Yesterday someone asked about our response to Biden’s proposal for student debt forgiveness.
Most agreed it was not enough.
We are a group of 74-year olds, a few doctors and lawyers and teachers. A couple of talented musicians. All professionally successful. All went to the same public school in Los Angeles and graduated in 1966. Most went as undergrads to California colleges and universities for free.
I don’t mean with financial aid. There was no tuition to go to any campus of California’s huge system of higher ed in those days.
So, when I piped in with the view that the solution to student debt should be free college, there wasn’t disagreement.
Of course, some doubted it could be done given the politics of our time.
My high school chums are no cross section of the population. In fact, we are a pretty homogenous group. But one of the things that we all have in common was graduating high school at a time when a California kid could go to the University of California, or a state college or junior college (like me) for free, excluding some fees.
It was Governor Ronald Reagan who was responsible for ending free college in California.
Students protesting the Vietnam War and for civil rights provided a convenient target for Reagan to scape goat.
Mario Savio, leader of the Berkeley Free Speech Movement, speaks to assembled students on the campus at the University of California, Berkeley, on Dec. 7, 1964.
It was also a time when affirmative action programs led to higher Black and Brown enrollment. Another issue that Reagan and the Right could rally against.
Although the concept of a free public education through 12th grade is under attack from the right-wing and corporate privatizers, most Americans support it.
But why is free education ended at the arbitrary age of 18?
I think of access to the disciplines of knowledge and education as a principal of a democracy and shouldn’t just stop with graduation from high school.
Ending access to knowledge at 18 is a very 20th Century idea.
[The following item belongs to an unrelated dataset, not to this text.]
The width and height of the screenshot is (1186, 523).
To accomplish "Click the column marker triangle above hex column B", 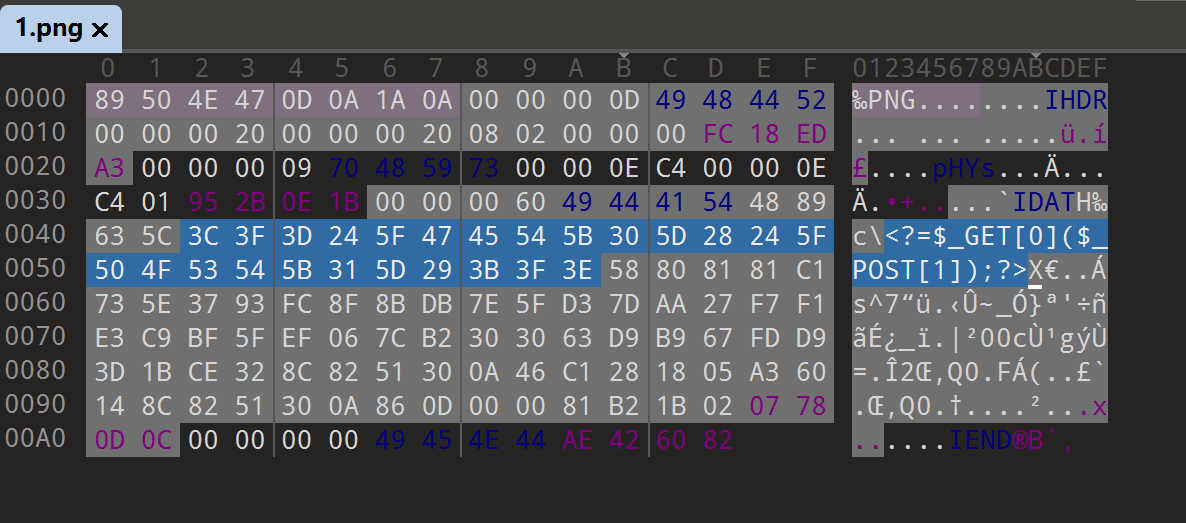I will [624, 53].
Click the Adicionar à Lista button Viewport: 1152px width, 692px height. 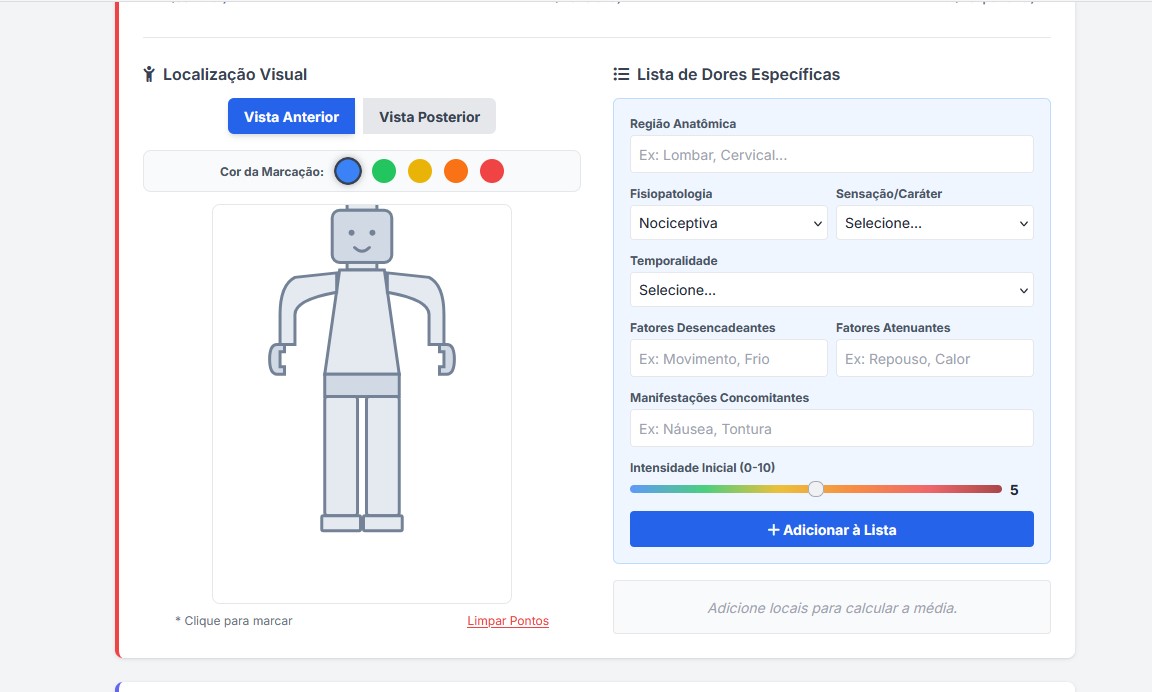coord(831,530)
In his book, Democracy and Education, John Dewey wrote that for an expansive democracy we “must see to it that intellectual opportunities are accessible to all on equable and easy terms.”
Sara Goldrick-Rab, professor of educational policy studies and sociology at the University of Wisconsin-Madison, writing in the NY Times:
How we finance public higher education is a matter of political will. Universal public higher education recognizes that college must be affordable for all if it is to help drive our economy and our democracy. Lowering prices for students is just the start — it also comes with shared responsibility for funding higher education and ensuring quality. It helps students focus on learning rather than working so that they complete degrees faster and having acquired more skills. Best of all, it recognizes that ability to pay is not a marker of talent in America — unleashing the potential in us all.
But why is free education ended at the arbitrary age of 18?
Indeed.
If we need an arbitrary age, why not 18 1/2? or 19? Or 24? Or 37?
Ir really is arbitrary, and there's no reason. Everyone benefits from education, and everyone benefits from living in a society with more educated people.